→ **Reading passage**
+ + + +

Conclusions: Our results suggest that EPRS is a potential therapeutic target for inhibiting HCC tumorigenesis and progression.

Keywords: ATP citrate lyase (ACLY); ProteomeXchange; The Cancer Genome Atlas (TCGA); glutamyl-prolyl-tRNA synthetase (EPRS); heat shock protein family A member 4 (HSPA4).

Figure 1

Flow chart. TCGA-HCC, The Cancer Genome Atlas-hepatocellular carcinoma; PPI, protein-protein interaction; GO, gene ontology; KEGG, Kyoto Encyclopedia of Genes and Genomes; GEPIA, Gene Expression Profiling Interactive Analysis; RT-qPCR, real-time reverse transcriptase-polymerase chain reaction.

Figure 2

Data processing and differential expression analysis. Volcano plots of proteins (A) and genes (B) in HCC tissues and adjacent normal tissues. The black dots in the figures represent genes or protein that do not show significant differences. Common upregulated (C) and downregulated (D) proteins or genes. The red circles represent genes, and the blue circles represent proteins. HCC, hepatocellular carcinoma.

+ + + +

→ **What you have to do**
Copy the part of the hepatocellular carcinoma study text from "Conclusions: Our results" to "transcriptase-polymerase chain reaction.", word for word. The material that comes after this text is separate from it.

→ **Source data**
+ + + +

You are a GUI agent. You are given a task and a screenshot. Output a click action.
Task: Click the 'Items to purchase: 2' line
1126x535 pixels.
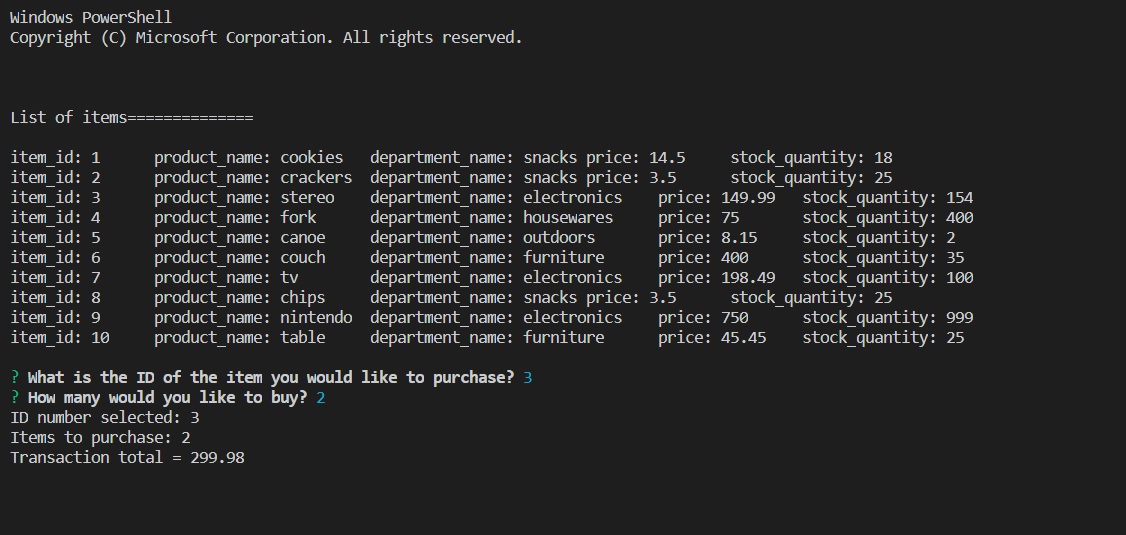[x=101, y=437]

+ + + +

→ **Exercise response**
Conclusions: Our results suggest that EPRS is a potential therapeutic target for inhibiting HCC tumorigenesis and progression.

Keywords: ATP citrate lyase (ACLY); ProteomeXchange; The Cancer Genome Atlas (TCGA); glutamyl-prolyl-tRNA synthetase (EPRS); heat shock protein family A member 4 (HSPA4).

Figure 1

Flow chart. TCGA-HCC, The Cancer Genome Atlas-hepatocellular carcinoma; PPI, protein-protein interaction; GO, gene ontology; KEGG, Kyoto Encyclopedia of Genes and Genomes; GEPIA, Gene Expression Profiling Interactive Analysis; RT-qPCR, real-time reverse transcriptase-polymerase chain reaction.